### Required action
Set down each line from the line holding "Click the Question 9 header" to the last line of the entries below, exactly, with both ends included and without pictures.

[Collected data]
==============================

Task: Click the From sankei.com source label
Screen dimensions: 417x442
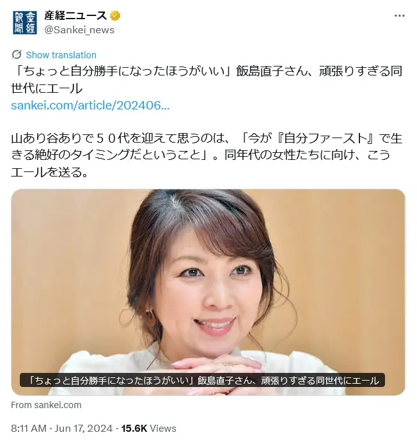Action: point(46,405)
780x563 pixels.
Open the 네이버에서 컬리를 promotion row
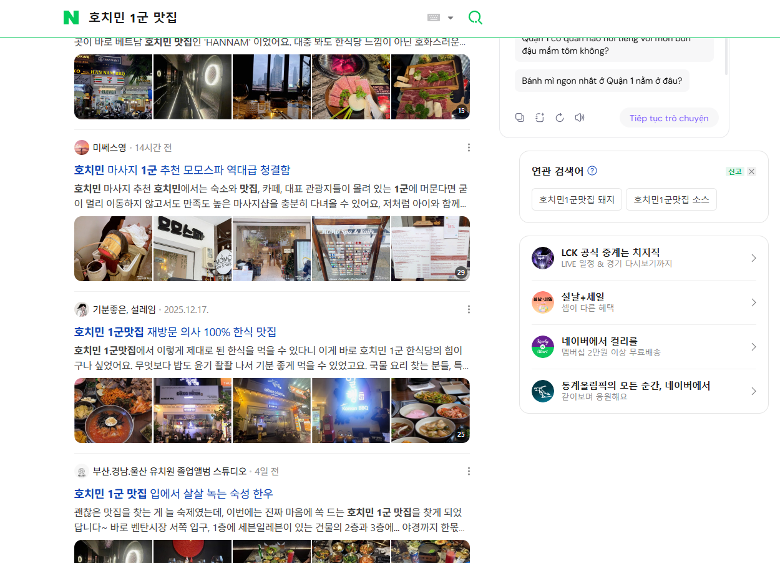point(643,346)
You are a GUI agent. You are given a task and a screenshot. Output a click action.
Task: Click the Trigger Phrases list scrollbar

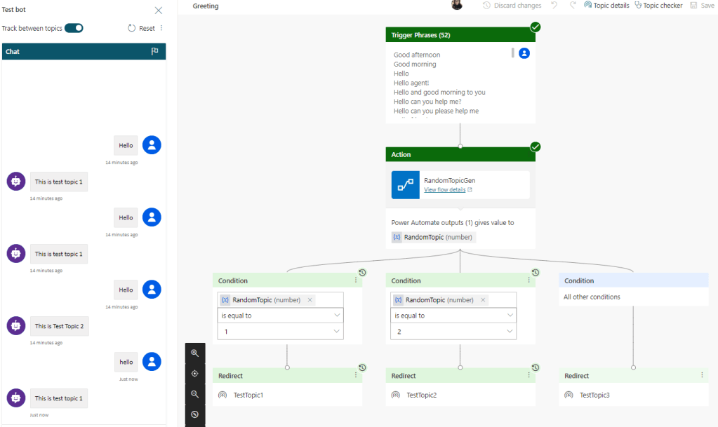513,53
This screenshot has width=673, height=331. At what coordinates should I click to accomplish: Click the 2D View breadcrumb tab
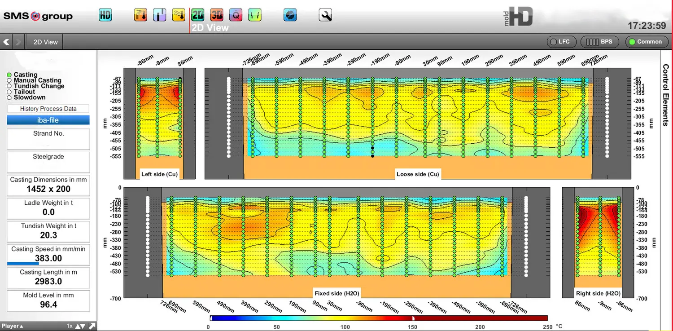[x=45, y=42]
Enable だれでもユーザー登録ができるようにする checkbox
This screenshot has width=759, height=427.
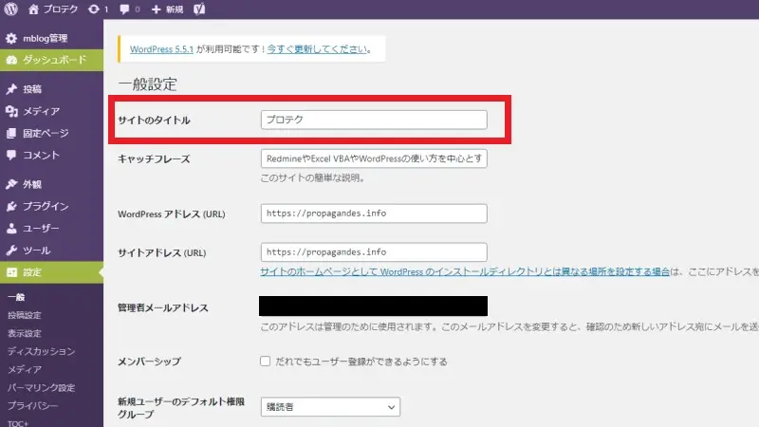tap(266, 362)
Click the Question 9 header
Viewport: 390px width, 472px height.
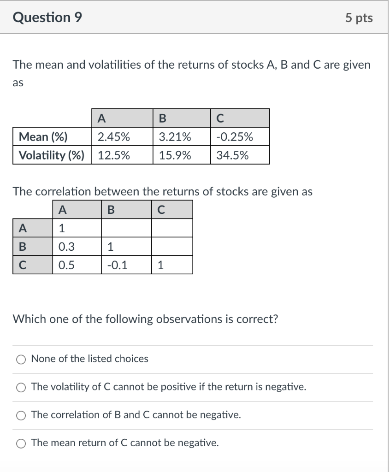pos(47,17)
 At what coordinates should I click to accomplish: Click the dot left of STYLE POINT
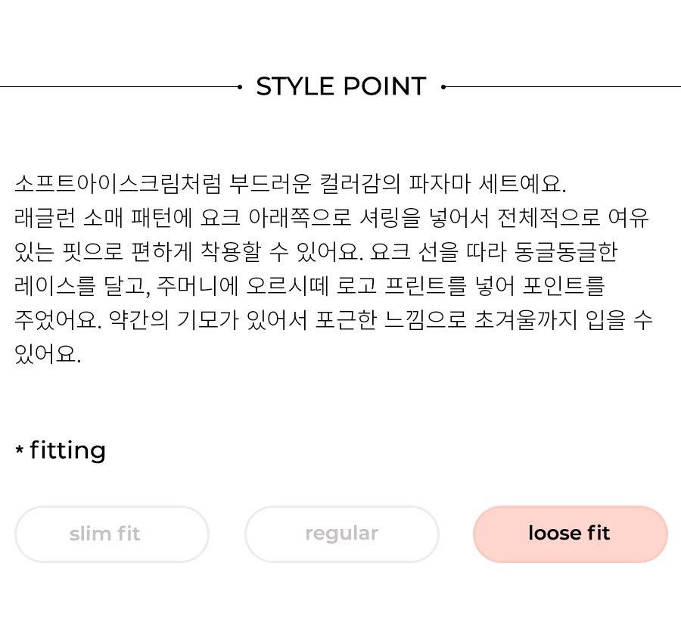tap(240, 87)
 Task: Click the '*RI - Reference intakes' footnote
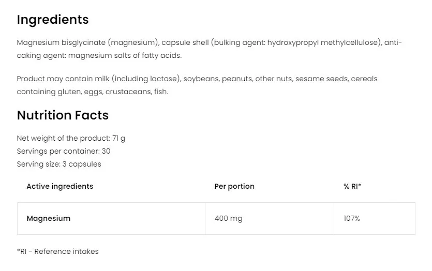57,252
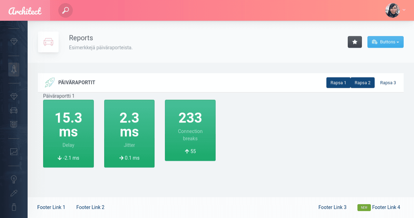Open the car icon section in the sidebar

pyautogui.click(x=14, y=110)
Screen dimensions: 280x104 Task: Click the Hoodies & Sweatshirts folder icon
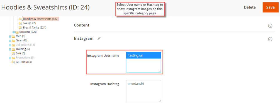pyautogui.click(x=21, y=19)
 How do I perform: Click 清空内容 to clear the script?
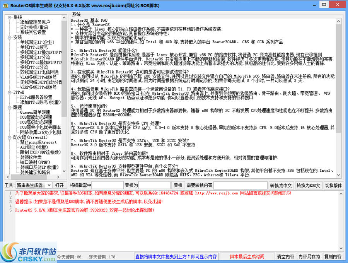coord(285,256)
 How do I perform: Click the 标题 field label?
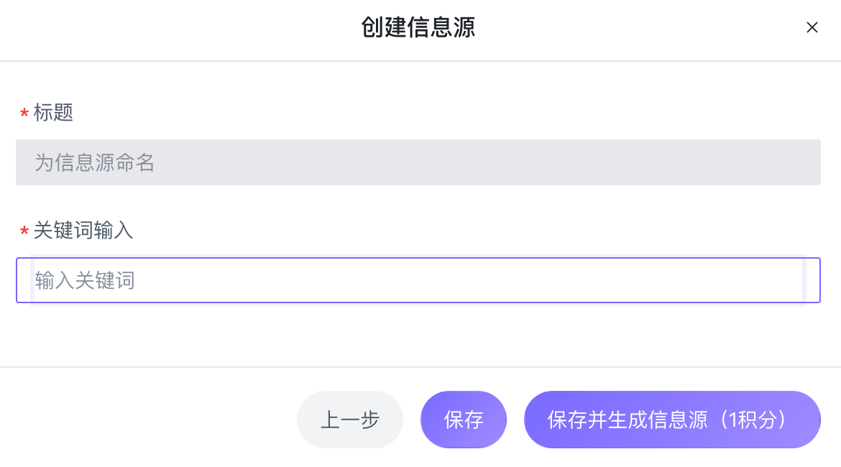(x=54, y=113)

==============================

### Final answer
Click the Question 9 header
Viewport: 390px width, 472px height.
pos(47,17)
 At what coordinates should I click to accomplish: Click the dot left of STYLE POINT
tap(240, 87)
 Task: Click the '*RI - Reference intakes' footnote
57,252
Open the car icon section in the sidebar

pyautogui.click(x=14, y=110)
Screen dimensions: 280x104 Task: Click the Hoodies & Sweatshirts folder icon
pyautogui.click(x=21, y=19)
 How do I perform: Click 清空内容 to clear the script?
coord(285,256)
 How do I perform: Click the 标题 field label?
(x=54, y=113)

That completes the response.